Value growth has slowed this year as many potential homebuyers have pulled back; November's year-over-year increase was the smallest in records dating back to 2012. Relatively high mortgage rates and economic uncertainty has pushed buyers out of the market, but prices are still rising because many prospective home sellers have backed away, too, the report said.

"Home-price growth is cooling as the calendar turns to winter, but prices are still rising and they're still too high for many house hunters," said Chen Zhao, Redfin's head of economics research, in a press release Tuesday. "Still, we're in the midst of the strongest buyer's market in a decade; even though prices remain high, buyers have a chance to negotiate with sellers and get some concessions."

But he has good news for sales activity going forward. "We expect wages to grow faster than home prices in 2026, improving affordability and perhaps thawing the housing market," he added.

There were an estimated 37.2%, or 529,770, more sellers than buyers in the housing market last month, the largest gap in records dating back to 2013 aside from this summer. The gap was 35.6% in October and 17% a year earlier, according to a different Redfin report.

Redfin defines a market with over 10% more sellers as a buyer's market. Under this definition, it has been a buyer's market since May of last year. But it is the case only for those who can afford to purchase a current listing.

"A modest improvement in housing affordability could bring some homebuyers off the sidelines in 2026, which could narrow the gap between homebuyers and sellers," Redfin Senior Economist Asad Khan said in a press release Tuesday. "But the housing market is likely to remain in buyer's market territory for the foreseeable future, with sellers cutting prices or offering concessions to lure buyers."

The number of buyers in the housing market fell 2.5% in November versus October to an estimated 1.43 million, the largest monthly decline since April and the lowest level since on record aside from April of 2020. The number of buyers dropped 9.4% year-over-year.

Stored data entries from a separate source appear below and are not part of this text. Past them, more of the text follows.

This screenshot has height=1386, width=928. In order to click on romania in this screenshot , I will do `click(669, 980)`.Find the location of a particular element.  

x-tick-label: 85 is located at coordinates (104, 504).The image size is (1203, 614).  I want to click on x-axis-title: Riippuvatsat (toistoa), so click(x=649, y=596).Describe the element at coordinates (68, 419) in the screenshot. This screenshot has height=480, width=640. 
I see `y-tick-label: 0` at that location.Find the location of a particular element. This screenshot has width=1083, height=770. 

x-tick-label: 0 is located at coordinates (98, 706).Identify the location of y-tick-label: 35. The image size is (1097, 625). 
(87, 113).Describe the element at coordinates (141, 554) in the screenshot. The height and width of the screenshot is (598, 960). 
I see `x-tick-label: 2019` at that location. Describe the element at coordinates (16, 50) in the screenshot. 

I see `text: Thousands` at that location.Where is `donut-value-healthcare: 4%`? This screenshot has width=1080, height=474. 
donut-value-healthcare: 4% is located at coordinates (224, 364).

The number of sellers also declined, sinking 1.4% month-over-month and 6.2% year-over-year to an estimated 1.95 million.

Where did home prices improve?

Home prices fell in 11 major metros around the country in November from the prior month on a seasonally-adjusted basis. Charlotte, North Carolina, Austin, Texas, and Cincinnati recorded the largest declines at 0.9%, 0.6% and 0.6%, respectively, while Pittsburgh saw the biggest increase at 2.3%.

Austin also boasted the strongest buyer's market in the country last month, with 114% more sellers, while Nassau County, New York, posted the strongest seller's market, with 39.1% more buyers. 

Overall, 36 of the 50 most populous metros were buyer's markets, seven were balanced and seven were seller's.